Mantega prevê 700 mil vagas

Em: 7 de julho de 2009
O ministro da Fazenda, Guido Mantega, afirmou ontem que, apesar de ser afetado pela crise internacional, o Brasil deve apresentar uma criação líquida de 500 mil a 700 mil empregos formais em 2009
O ministro da Fazenda, Guido Mantega, afirmou ontem que, apesar de ser afetado pela crise internacional, o Brasil deve apresentar uma criação líquida de 500 mil a 700 mil empregos formais em 2009

O ministro da Fazenda, Guido Mantega, afirmou ontem que, apesar de ser afetado pela crise internacional, o Brasil deve apresentar uma criação líquida de 500 mil a 700 mil empregos formais em 2009. O ministro referiu-se à geração de postos de trabalho com carteira assinada computada pelo Caged (Cadastro Geral de Empregados e Desempregados) do Ministério do Trabalho e Emprego. “No ano passado criamos 1,6 milhão de empregos. Este ano será um pouco menos, mas, mesmo assim, haverá geração de postos (formais) de trabalho”, disse.

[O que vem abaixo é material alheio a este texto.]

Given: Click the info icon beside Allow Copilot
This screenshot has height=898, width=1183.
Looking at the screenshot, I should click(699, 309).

Durante cerimônia de posse do novo presidente da Nossa Caixa, Demian Fiocca, ontem, Mantega fez um balanço da conjuntura econômica nacional e das ações de políticas fiscal e monetária anticíclicas que o governo adotou para atenuar os efeitos da recessão mundial sobre o País. Ele ressaltou que a ação dos bancos públicos está sendo fundamental para restabelecer a normalidade da concessão de crédito e lembrou que tais instituições apresentaram um avanço de 20% na liberação de financiamentos, em relação a setembro do ano passado, mês que marcou o início da fase mais turbulenta da crise, enquanto os bancos privados mostraram incremento menor, próximo a 2%.

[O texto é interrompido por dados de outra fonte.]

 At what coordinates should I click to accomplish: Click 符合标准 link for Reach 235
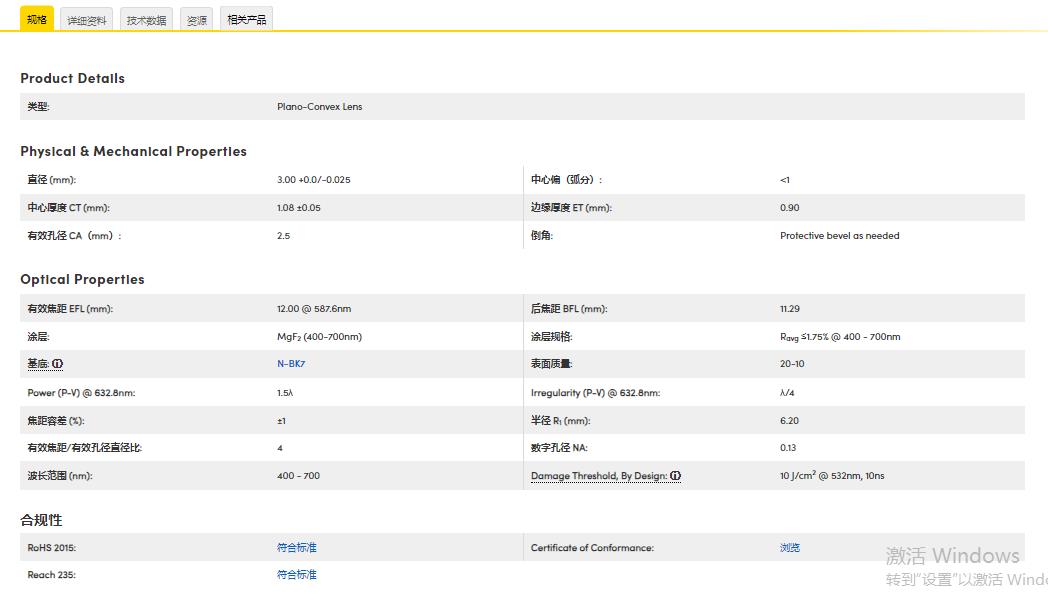coord(297,575)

O ministro afirmou ainda que, devido à liberação de R$ 100 bilhões de depósitos compulsórios (parte dos recursos captados pelos bancos junto aos clientes que têm de ser recolhidos ao Banco Central) para bancos comerciais, redução da taxa básica de juros, Selic, desde janeiro deste ano e incentivos fiscais para aumentar a demanda agregada, como a redução de impostos para compra de carros, produtos de linha branca (fogão, geladeira e lavadora) e material de construção, os estoques das fábricas “já foram consumidos”. Para ele, o setor industrial deve manter uma trajetória crescente, em base mensal, até o fim deste ano, o que permitirá ao país registrar crescimento no segundo semestre de 2009.
“O segundo semestre será melhor que o primeiro. No último trimestre (deste ano) poderemos ter uma expansão de 3% a 4% do PIB (Produto Interno Bruto, em relação ao mesmo período do ano passado) como prevê boa parte dos analistas”. O ministro ressaltou que, em 2009, o país pode registrar uma leve expansão.
O ministro da Fazenda afirmou ainda que o governo vai manter a meta de 2,5% do PIB (Produto Interno Bruto) de superávit primário (economia que o governo faz para pagamento de juros da dívida) em 2009 e que, em 2010, tal poupança do Orçamento deve subir e retornar para 3,3% do PIB. “O superávit primário deste ano será aquele já anunciado por nós, de 2,5%. Estamos fazendo um superávit primário menor este ano para poder fazer as medidas anticíclicas que estão dando muito certo”, comentou. “Mas isso não compromete as contas públicas. Nós continuamos mantendo a relação dívida/PIB baixa e, para o próximo ano, voltaremos para o superávit primário de 3,3% do PIB”.